Extracting webpage information based on a template in Java

Asked 4/3, 2013 at 12:45 Answered 12/3, 2013 at 12:53

Solved java text-extraction named-entity-extraction

Right now I use Jsoup to extract certain information (not all the text) from some third party webpages, I do it periodically. This works fine until the HTML of certain webpage changes, this change leads to a change in the existing Java code, this is a tedious task, because these webpage change very frequently. Also it requires a programmer to fix the Java code. Here is an example of HTML code of my interest on a webpage:

<div>
<p><strong>Score:</strong>2.5/5</p>
<p><strong>Director:</strong> Bryan Singer</p>
</div>
<div>some other info which I dont need</div>

Now here is what I want to do, I want to save this webpage (an HTML file) locally and create a template out of it, like:

<div>
<p><strong>Score:</strong>{MOVIE_RATING}</p>
<p><strong>Director:</strong>{MOVIE_DIRECTOR}</p>
</div>
<div>some other info which I dont need</div>

Along with the actual URLs of the webpages these HTML templates will be the input to the Java program which will find out the location of these predefined keywords (e.g. {MOVIE_RATING}, {MOVIE_DIRECTOR}) and extract the values from the actual webpages.
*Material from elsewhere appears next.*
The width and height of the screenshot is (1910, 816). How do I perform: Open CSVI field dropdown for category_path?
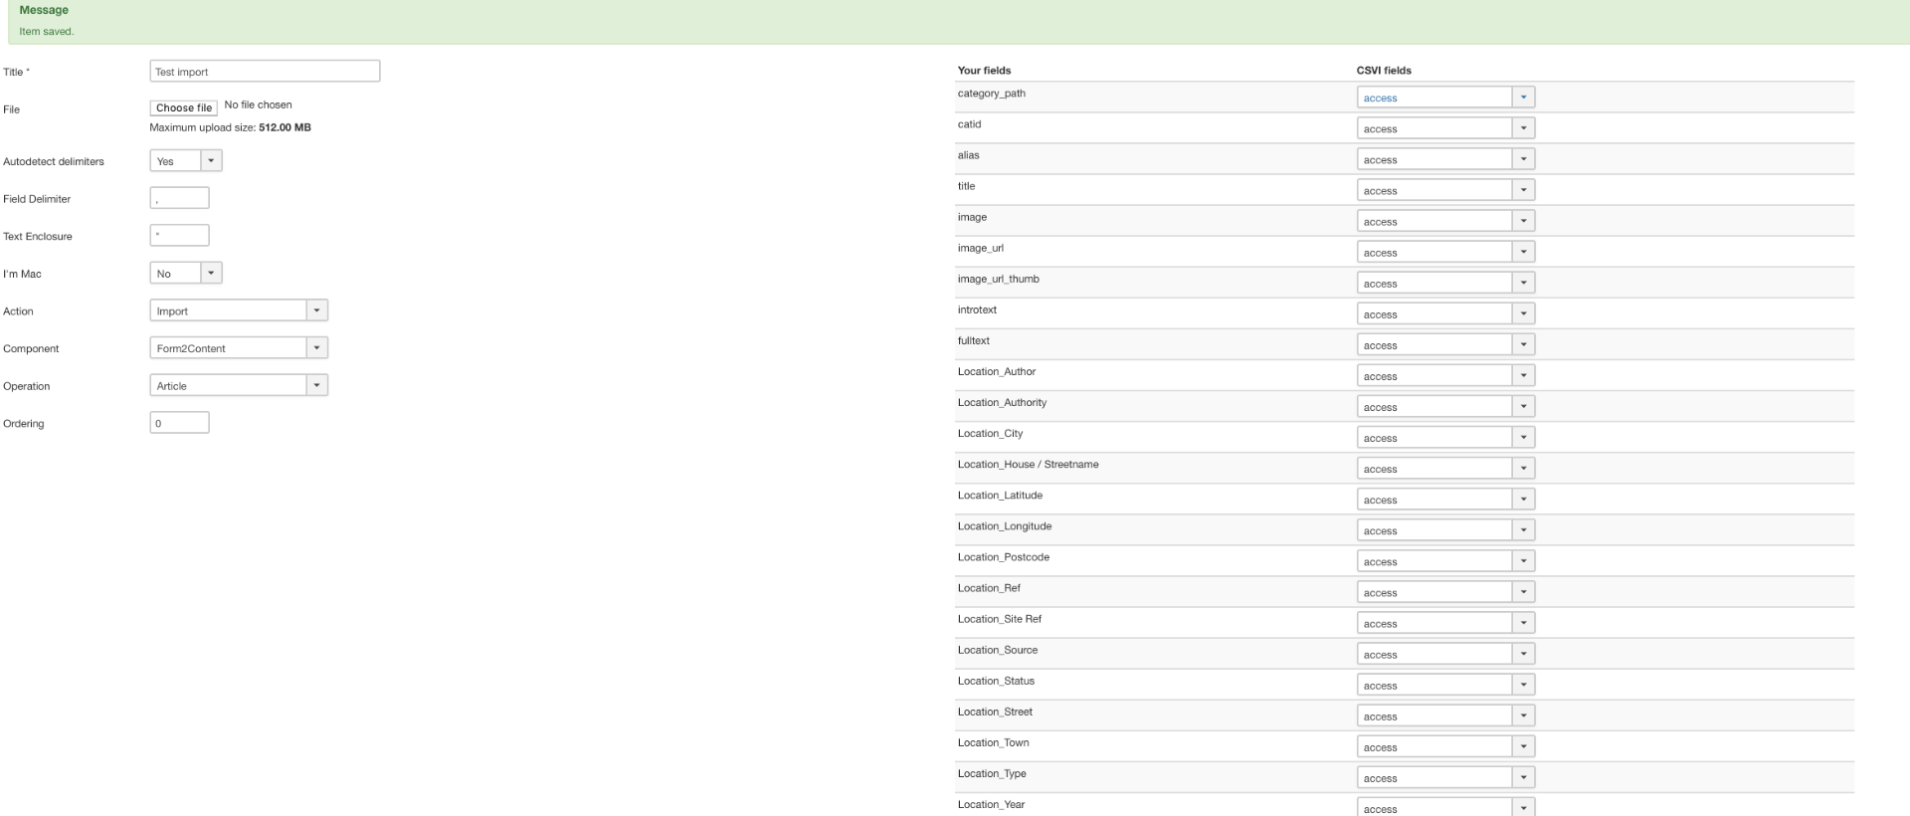pos(1445,98)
This way I wouldn't have to modify the Java program every time a webpage changes, I will just save the webpage's HTML and replace the data with these keywords and rest will be taken care by the program. For example in future the actual HTML code may look like this:

<div>
<div><b>Rating:</b>**1/2</div>
<div><i>Director:</i>Singer, Bryan</div>
</div>

and the corresponding template will look like this:

<div>
<div><b>Rating:</b>{MOVIE_RATING}</div>
<div><i>Director:</i>{MOVIE_DIRECTOR}</div>
</div>

Also creating these kind of templates can be done by a non-programmer, anyone who can edit a file.

Now the question is, how can I achieve this in Java and is there any existing and better approach to this problem?

Note: While googling I found some research papers, but most of them require some prior learning data and accuracy is also a matter of concern.

Vestibule answered 4/3, 2013 at 12:45 Comment(0)

The approach you gave is pretty much similar to the Gilbert's except the regex part. I don't want to step into the ugly regex world, I am planning to use template approach for many other areas apart from movie info e.g. prices, product specs extraction etc.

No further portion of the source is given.